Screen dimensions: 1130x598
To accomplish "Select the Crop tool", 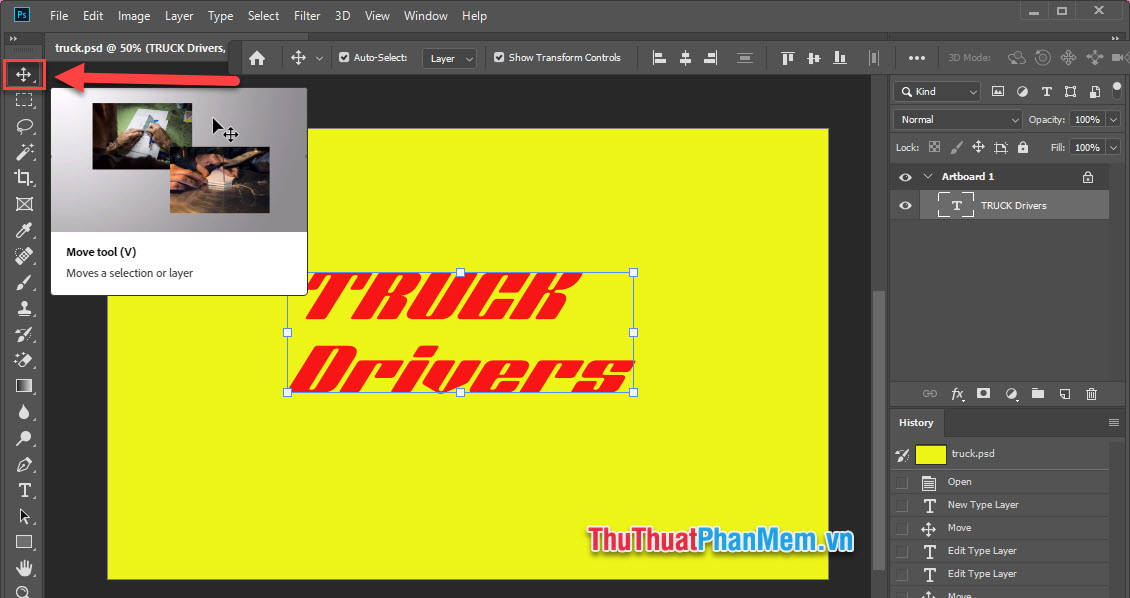I will [25, 178].
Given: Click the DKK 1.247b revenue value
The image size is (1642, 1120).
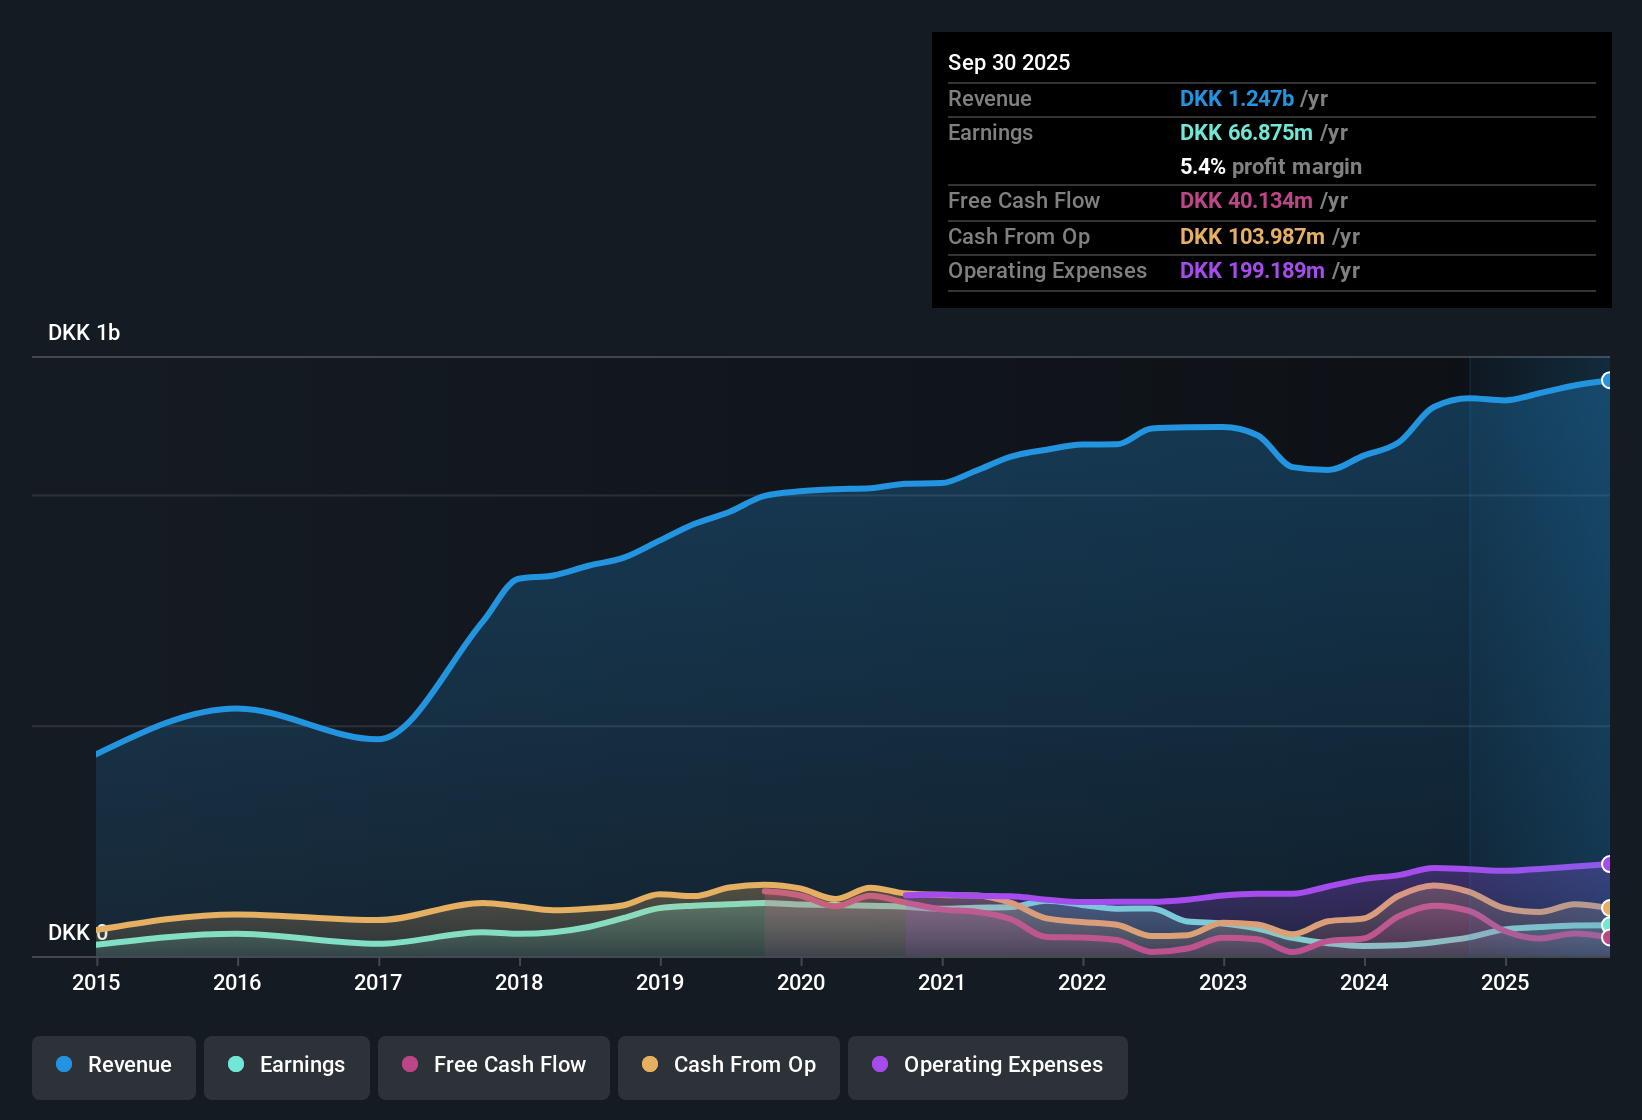Looking at the screenshot, I should pos(1237,98).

**What is required**
Rewrite the lines from the one containing "Given: Click the DKK 1.247b revenue value" through the end of the records, changing "revenue value" to "revenue figure" and keeping everything else the same. Give only those lines, and leave out the pictures.

**Solution to the exercise**
Given: Click the DKK 1.247b revenue figure
The image size is (1642, 1120).
Looking at the screenshot, I should pos(1237,98).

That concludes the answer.